# Echium echium + success



## odfrank (May 13, 2002)

Echium pininana


----------



## c-bees (Jun 1, 2017)

I have looked up the Echium pininana online in the past, and, unfortunately, it appears that it won't do well in my area, otherwise I'd be all over it. I think I read a while ago that you spread seeds all around to your local bee club, has the local honey crop increased?

As far as the regular Viper's Bugloss, ours is just starting to bloom this week and the bees have already found the first few stalks.....Last year they hit it hard from dawn to dusk for weeks, so we increased the patch size about tenfold. If I could have 50 acres of anything, I think Viper's Bugloss would be it.............


----------



## beepro (Dec 31, 2012)

Don't limit your options. Your environment is perfect for these biannual/perennial plants.
There are many sub species with different colors within this specie to experiment on. An example, "Viper's Bugloss (Echium Russicum) - A rare, ruby flowered, Echium native to Russia that's remarkably cold hardy. Spikes of striking, upright spindles, bearing dark red flowers emerge from a basal rosette of hairy leaves mid-Summer, attracting bees from far & wide. First year from flower seeds it makes a big rosette of rough hairy leaves and then in subsequent years shoots up spikes of raspberry flowers up to three feet or so. In nature, it is reported to be biennial, but in most garden situations its been found to be perennial. Echium prefers well-drained soil and makes a great cut flower. Very tough and drought tolerant. USDA Zones: 3-8, height 24 inches, bloom from June-August."
If it wasn't for the long waiting period I would try some too. Too bad my bees cannot wait. I'll stick with the annual for now maybe mix in some purple pansy as well. 
Key words: Cold hardy and drought tolerant!


----------

▸ Supplied information:
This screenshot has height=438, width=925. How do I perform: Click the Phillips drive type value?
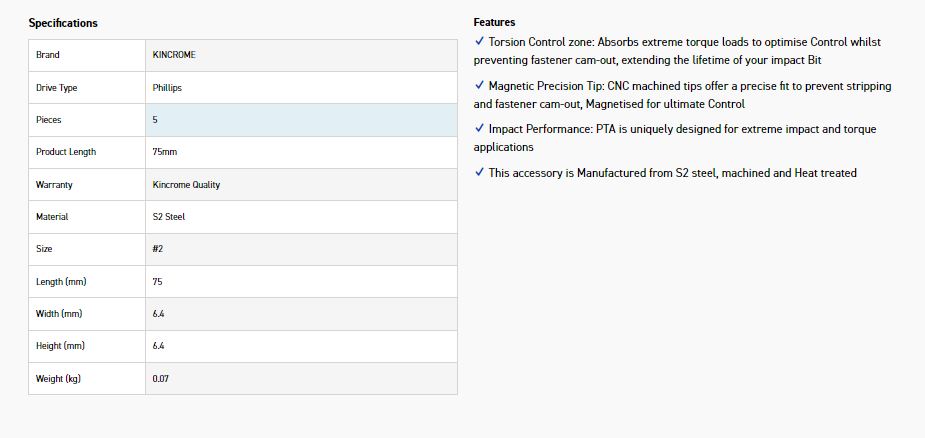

▸ Directives:
1. In the Echium thread, by how much did c-bees enlarge their Viper's Bugloss patch?
2. Copy everything from "As far as the" down to "would be it............." in the Echium thread, substituting "Blueweed" for "Viper's Bugloss".
Answer from the text itself and nothing else.

▸ Solutions to the exercise:
1. About tenfold.

2.
As far as the regular Blueweed, ours is just starting to bloom this week and the bees have already found the first few stalks.....Last year they hit it hard from dawn to dusk for weeks, so we increased the patch size about tenfold. If I could have 50 acres of anything, I think Blueweed would be it.............